Barnes has lived on 40 acres of land near the pond for 17 years. She was born in Newport Beach, California, and once lived in Taos. Standing around 5 feet tall, she has short, white hair and knows how to protect herself. Her house is off-grid.
Barnes bought water from local sources, and had it trucked up the mesa to fill the pond. She said a 3,000-gallon truckload costs her $500.
"When we went with the second load of water, there's 50 horses there," she said. "They found the pond already. They're coming from every direction to get water." She plans to keep it topped off through the summer, despite the high price tag.
There are around 125 horses that live on Wild Horse Mesa, according to Barnes. "And about 75 down on Dos Hermanos Ranch, which I'm trying to lure back up on top of the mesa," she said.

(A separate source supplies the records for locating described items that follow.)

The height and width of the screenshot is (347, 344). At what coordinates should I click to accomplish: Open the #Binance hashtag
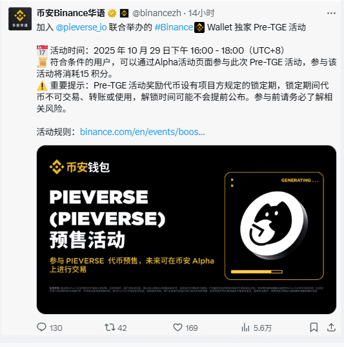[174, 27]
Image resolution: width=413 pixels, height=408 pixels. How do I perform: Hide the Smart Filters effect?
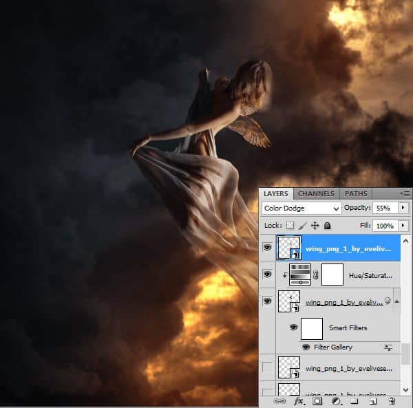(293, 328)
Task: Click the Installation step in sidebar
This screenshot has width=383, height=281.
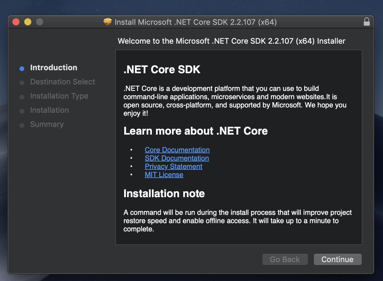Action: (49, 110)
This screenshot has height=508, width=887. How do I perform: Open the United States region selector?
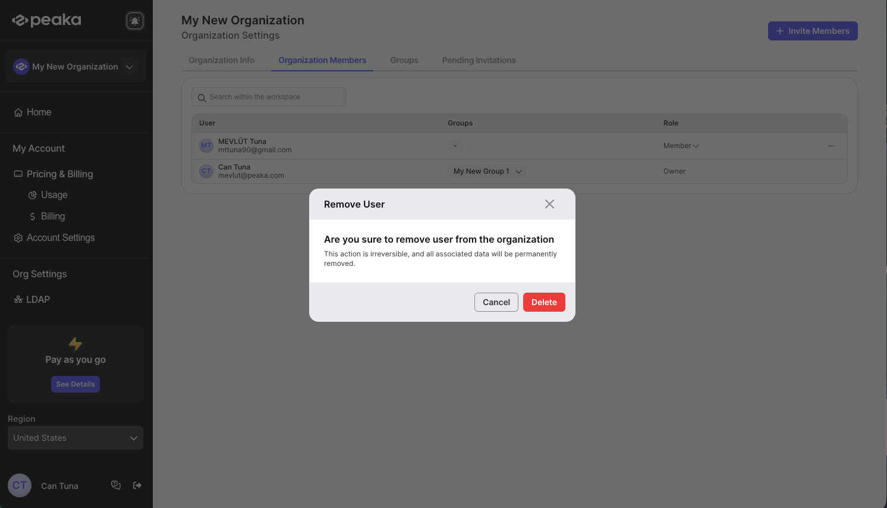[75, 438]
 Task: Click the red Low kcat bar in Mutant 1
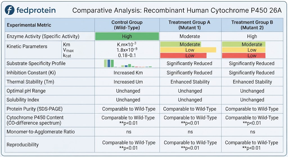click(x=183, y=56)
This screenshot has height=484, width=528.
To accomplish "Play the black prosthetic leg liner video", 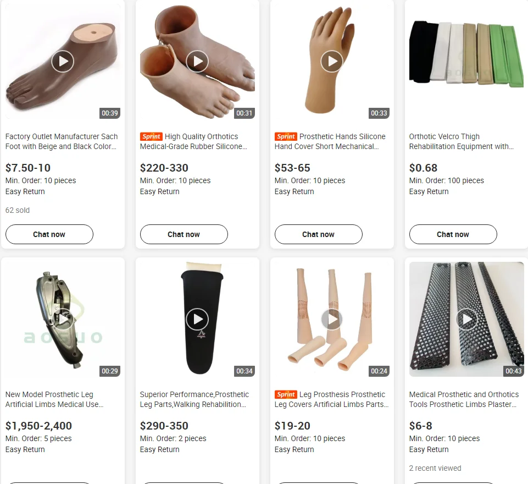I will pos(197,319).
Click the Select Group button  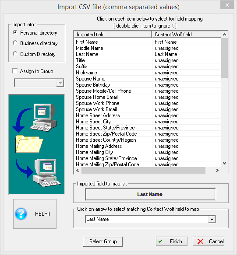(x=103, y=241)
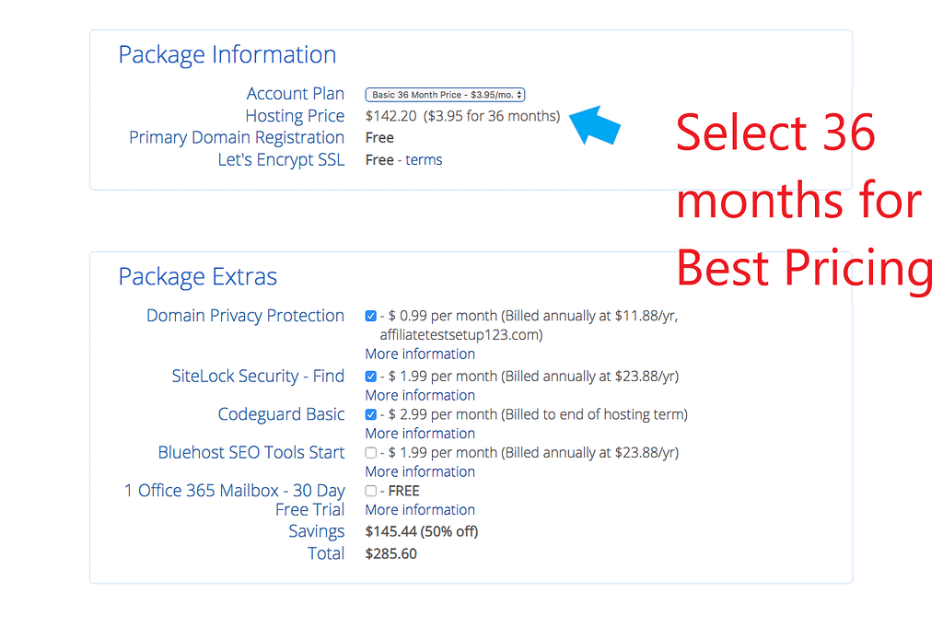Check the Office 365 Mailbox free trial
Viewport: 943px width, 627px height.
pyautogui.click(x=371, y=490)
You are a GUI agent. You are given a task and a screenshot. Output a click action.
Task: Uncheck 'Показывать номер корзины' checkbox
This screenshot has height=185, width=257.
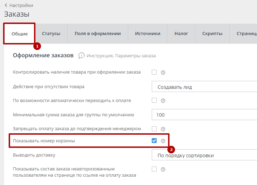154,141
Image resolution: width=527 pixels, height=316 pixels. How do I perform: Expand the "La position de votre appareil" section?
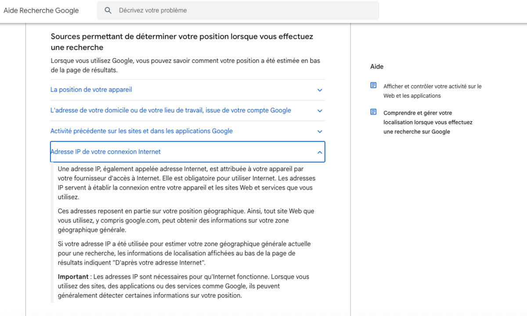(91, 90)
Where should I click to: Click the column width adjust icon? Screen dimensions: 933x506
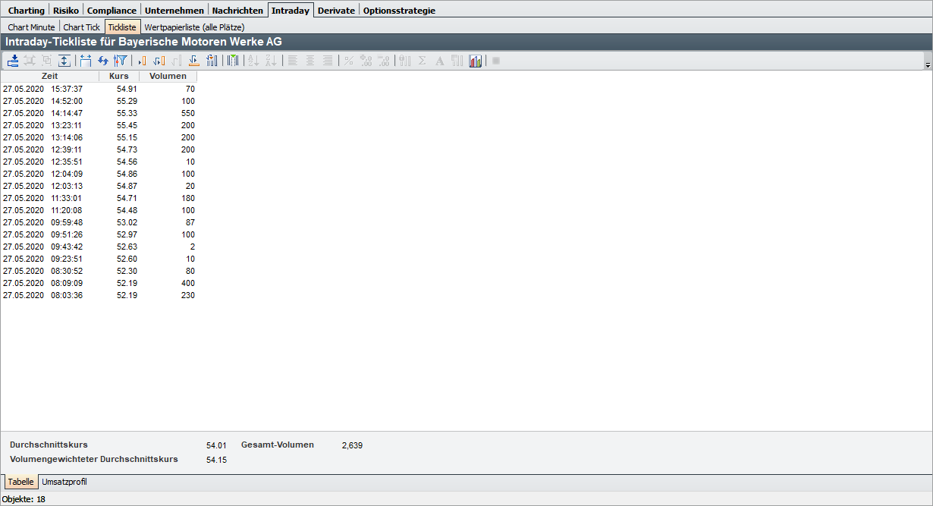(85, 61)
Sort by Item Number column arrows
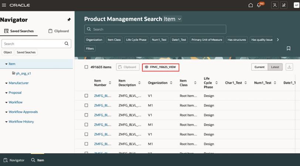300x166 pixels. (110, 83)
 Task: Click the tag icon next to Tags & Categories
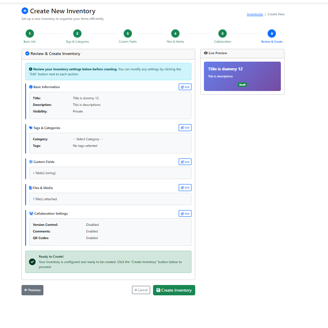[x=31, y=128]
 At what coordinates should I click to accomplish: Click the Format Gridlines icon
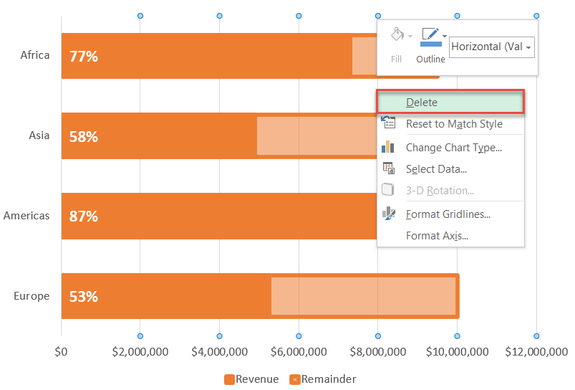coord(388,214)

She has given names to her stallions; Tank, Irish, Rocky and Napoleon, and to her mares; Allegra, Chloe, Sugar and Star. In addition to the water, she provides them with hay, salt and alfalfa cubes. When a horse gets sick or abandoned, Barnes rescues them.
Her nonprofit runs an Orphaned Foal Project that takes in abandoned baby horses and nurses them until they are able to return to the herd.
Last week, Barnes found an orphaned foal she named Leah in an alfalfa field near the mesa, and is providing her with electrolytes and rescue medicine. She said that 1-day-old foal would have been coyote dinner otherwise.
Competing for resources
Three years ago, Barnes began looking at drilling a well. "I've got water on my property," she said. "The thermography surveyor is coming to see what the depth is. I've got somebody to finance a good portion of it." The well water would be stored in a tank on her property, and tapped regularly to refill the pond.
Earl Valdez, the manager of the nearby Dos Hermanos Ranch where cattle and goats graze, said the horses had lived just fine on the mesa for decades. He said Barnes was "messing up the ecosystem by bringing in so many new horses."
"We are overrun by horses as they continue to multiply," said Valdez. "It's irresponsible."
Valdez, who has been working on the ranch since he was 7 years old and took over its management from his father, said the growing number of horses is now competing with his cattle grazing business.
Barnes said what she really wants is to provide permanent protections for the feral horses. She wanted to buy the land on the mesa where the pond sits, but the owner won't sell it.
"There are no federal protections, unless they are on federal land," said Barnes. "I'm their only protection."
Her nonprofit organization has purchased and released feral horses back into the wild, added signs warning motorists of crossing horses with the CDOT and led native grass restoration projects.
Barnes said she has also reached out to her elected representatives to try and get the region declared a wildlife preserve. She's also reached out to other conservation nonprofits, like The Nature Conservancy, and angel investors who support wildlife causes.
Barnes said the horses are part of our history, and should be protected. "They deserve to live free and wild."